Travail demandé
[1] D'après l'extrait de décision, combien de personnes la société installée à Rantigny employait-elle ?
[2] Recopiez mot pour mot le passage de l'extrait de décision qui commence à « Les parties ont » et se termine à « Matériels Routiers (CMR). ».

Extrait du document

Les parties ont été régulièrement averties du jour de l'audience.
Ont été entendus au cours de l'audience publique :
- le rapport de M. Jean-Jacques Gauthé, premier conseiller,
- les conclusions de M. Hervé Cassara, rapporteur public,
- et les observations de Me C... D..., représentant la société Caterpillar Matériels Routiers (CMR).
Considérant ce qui suit :
1. Mme A... B... a été embauchée le 10 septembre 2008 en tant que salariée par la société Caterpillar Matériels Routiers (CMR), filiale du groupe américain Caterpillar. Cette société installée à Rantigny (Oise) employait 244 personnes et construisait des machines à compacter l'asphalte. Cette salariée occupait un emploi de gestionnaire logistique et exerçait le mandat de déléguée du personnel suppléante. La société CMR a mis fin de manière totale et définitive à son activité le 17 juin 2016. La société CMR relève appel du jugement du 26 juin 2018 par lequel le tribunal administratif d'Amiens a annulé la décision du 28 octobre 2016 par laquelle l'inspecteur du travail de l'unité territoriale de l'Oise a autorisé la société Caterpillar Matériels Routiers à licencier Mme B... pour cessation d'activité.

Données recueillies
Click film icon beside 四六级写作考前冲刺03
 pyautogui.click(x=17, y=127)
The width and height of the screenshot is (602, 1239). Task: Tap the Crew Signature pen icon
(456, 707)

Réponses
[1] 244 personnes.

[2]
Les parties ont été régulièrement averties du jour de l'audience.
Ont été entendus au cours de l'audience publique :
- le rapport de M. Jean-Jacques Gauthé, premier conseiller,
- les conclusions de M. Hervé Cassara, rapporteur public,
- et les observations de Me C... D..., représentant la société Caterpillar Matériels Routiers (CMR).